_Saved entries_
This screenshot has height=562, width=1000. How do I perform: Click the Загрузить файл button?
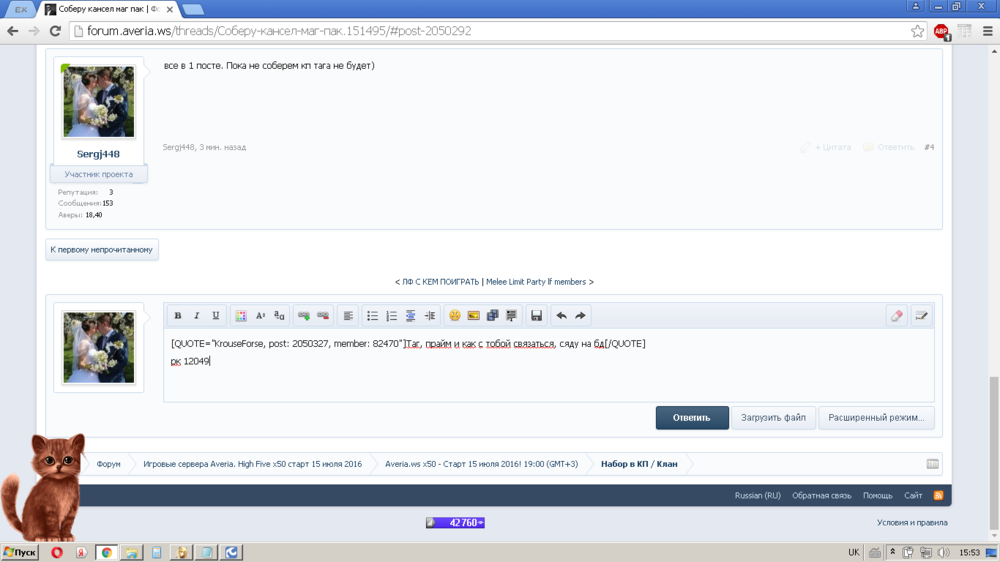pyautogui.click(x=773, y=418)
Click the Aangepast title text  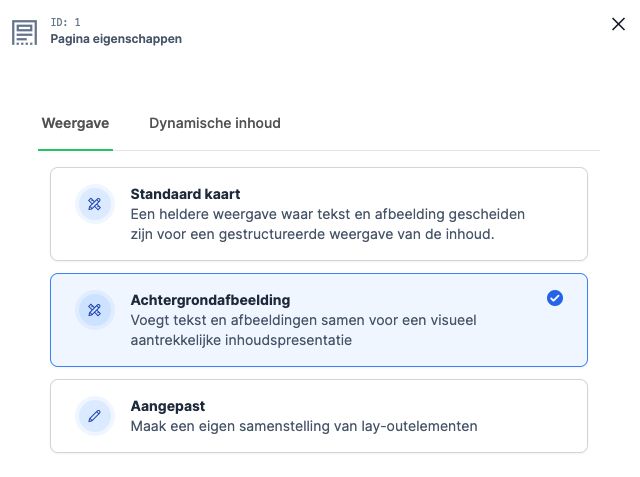[x=167, y=406]
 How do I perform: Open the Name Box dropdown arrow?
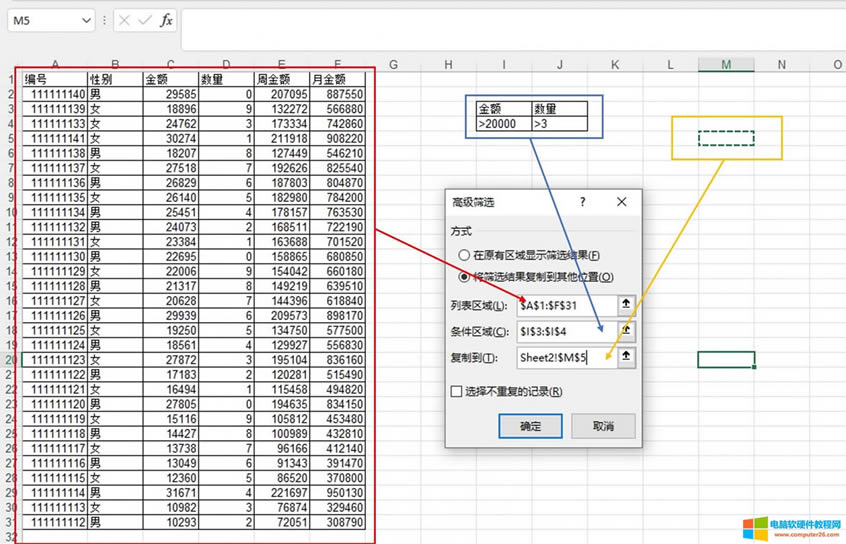pos(85,20)
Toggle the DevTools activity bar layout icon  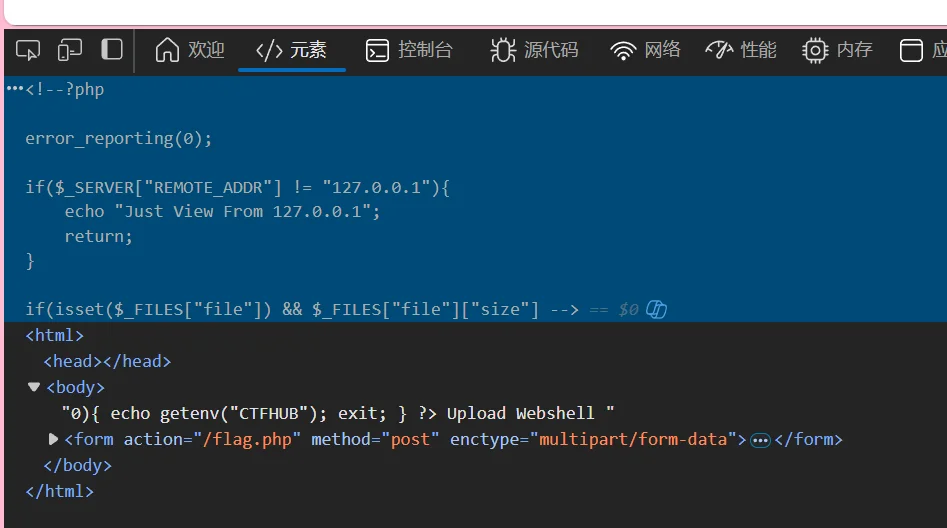112,50
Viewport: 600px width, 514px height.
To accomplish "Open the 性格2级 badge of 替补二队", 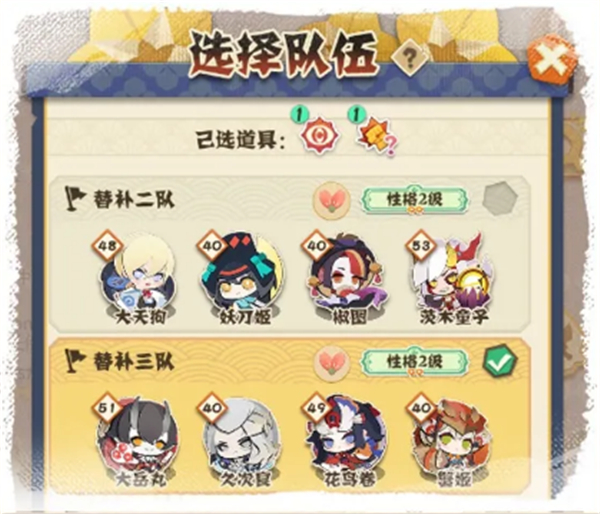I will (x=415, y=201).
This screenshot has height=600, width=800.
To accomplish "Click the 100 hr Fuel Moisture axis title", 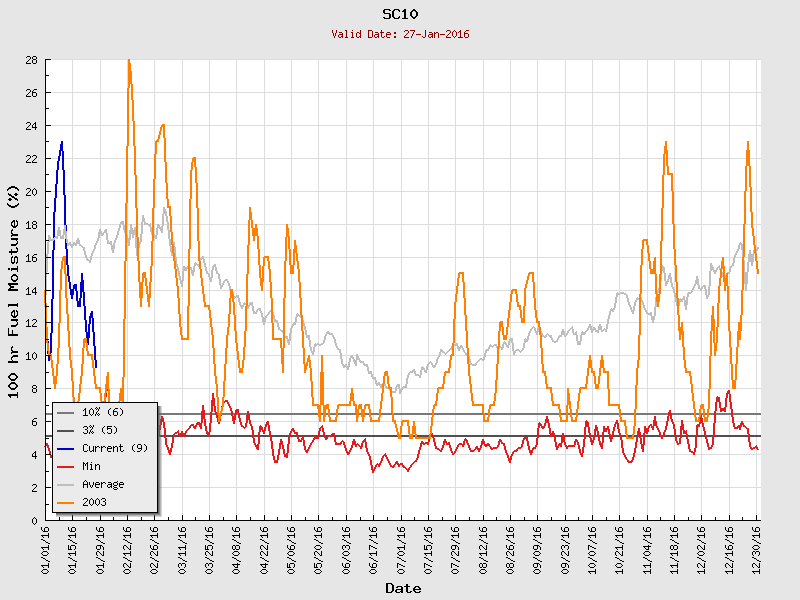I will (x=14, y=290).

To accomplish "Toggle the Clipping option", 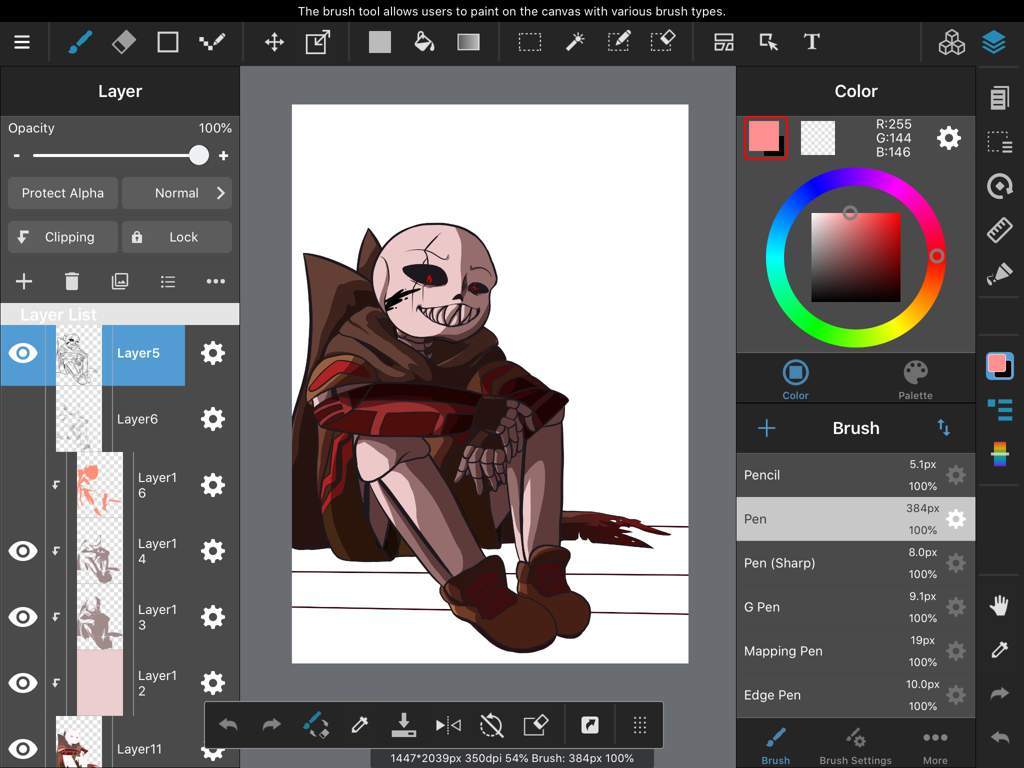I will pyautogui.click(x=63, y=237).
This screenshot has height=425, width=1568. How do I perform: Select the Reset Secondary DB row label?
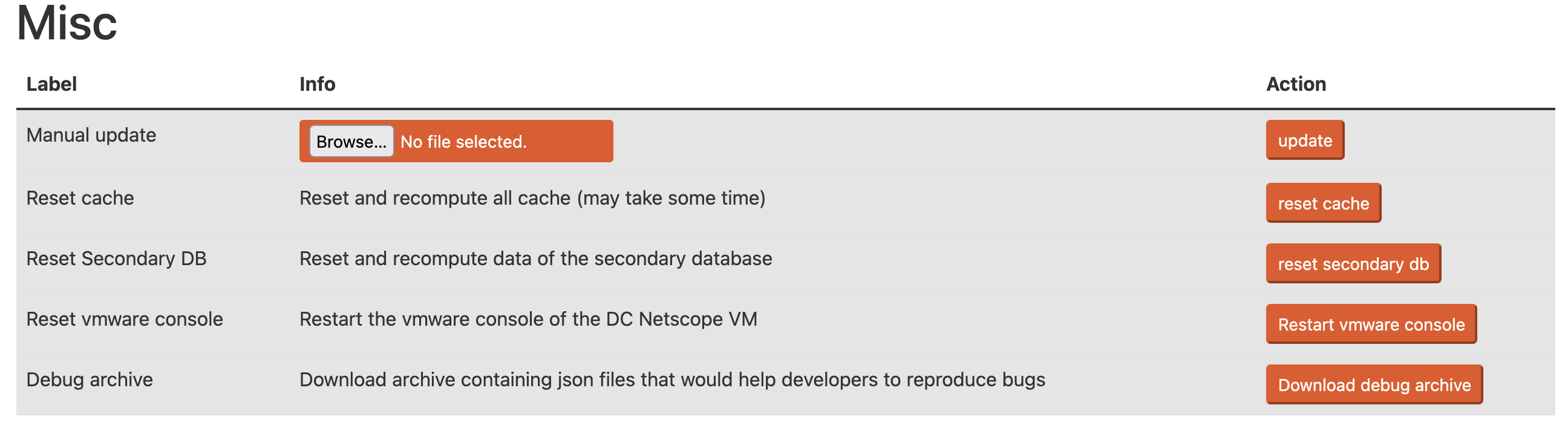116,259
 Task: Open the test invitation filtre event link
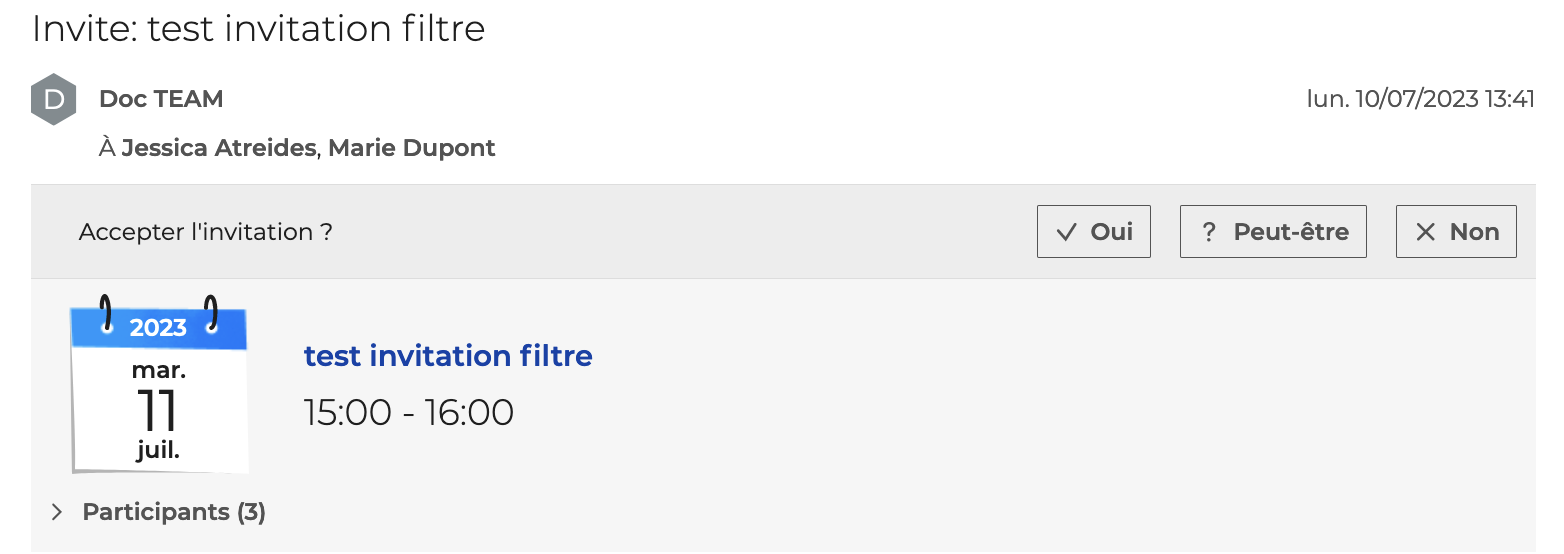tap(448, 355)
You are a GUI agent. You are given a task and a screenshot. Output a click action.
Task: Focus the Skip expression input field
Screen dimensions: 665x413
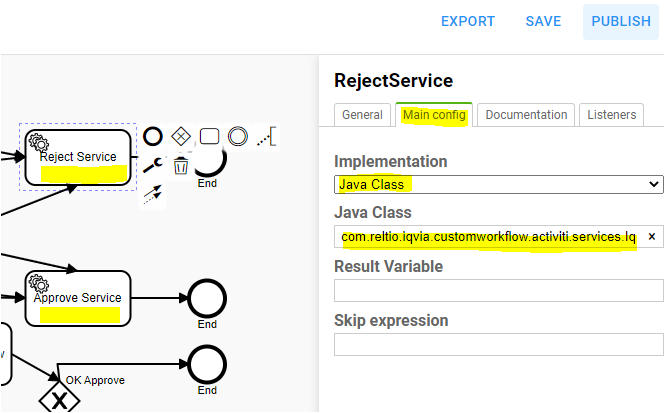(498, 345)
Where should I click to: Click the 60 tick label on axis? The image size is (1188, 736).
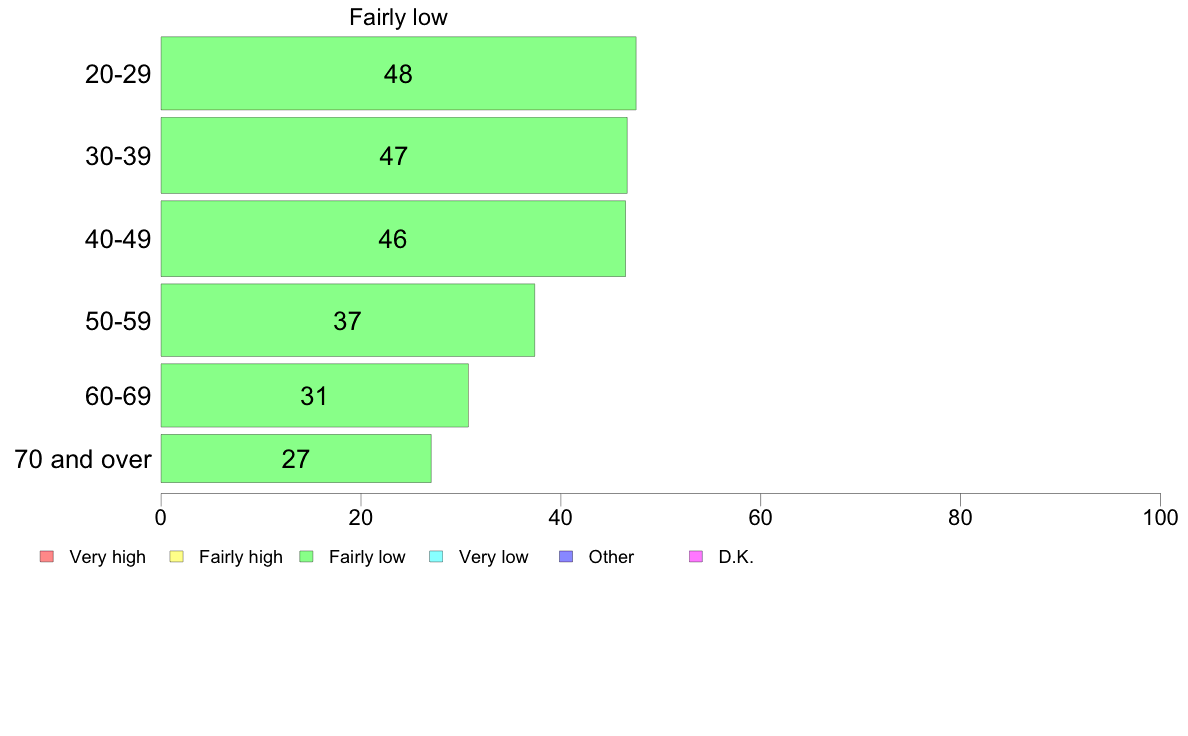coord(760,518)
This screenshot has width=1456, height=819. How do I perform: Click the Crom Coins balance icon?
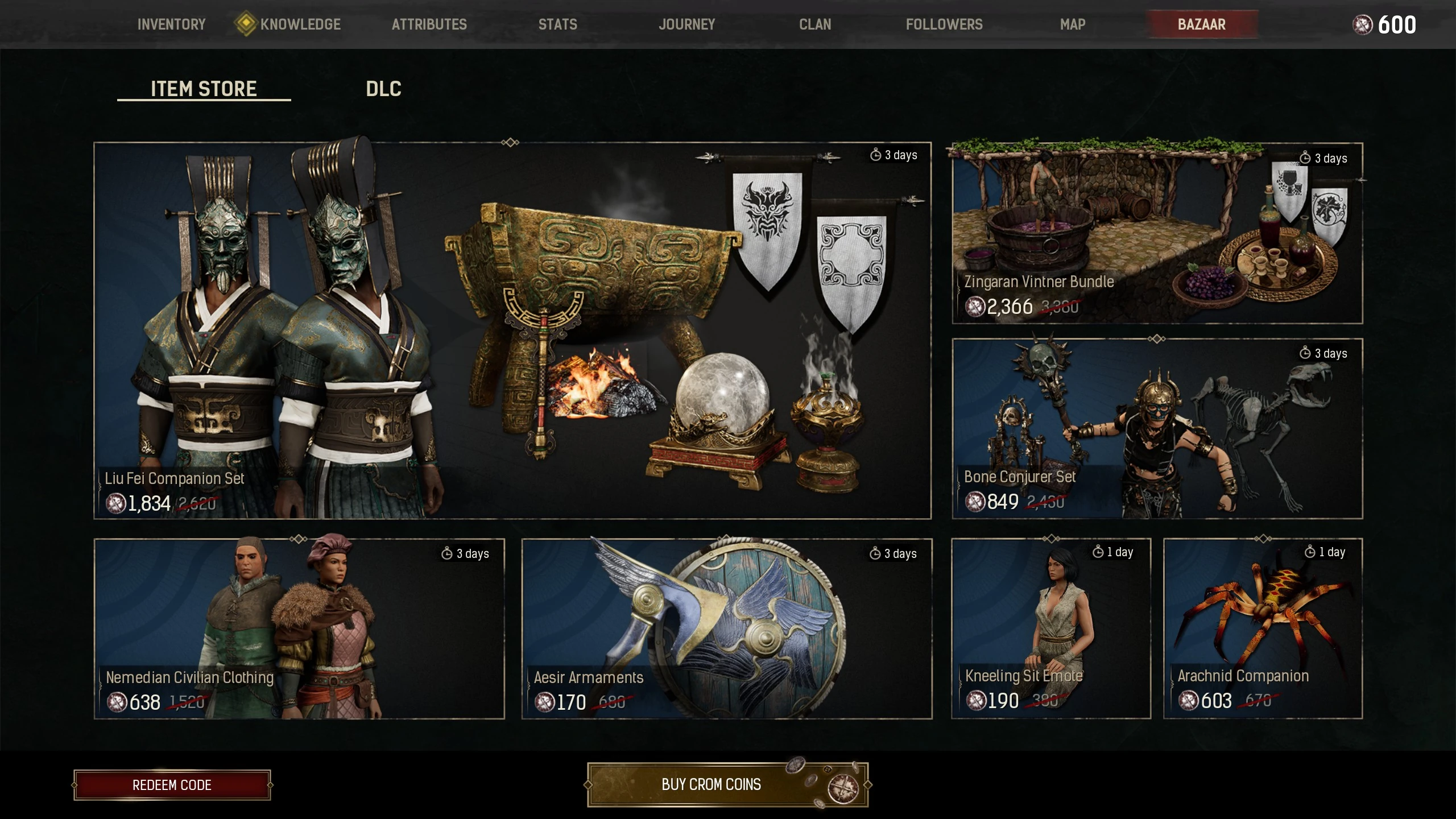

_Task objective_
Only the lines from the one containing "Where should I" through the end of the data above are to be output, exactly and without pictures.

_Answer to the problem_
Where should I click to: Click the 60 tick label on axis? The image size is (1188, 736).
coord(760,518)
This screenshot has width=1456, height=819. How do I perform: Click the Crom Coins balance icon?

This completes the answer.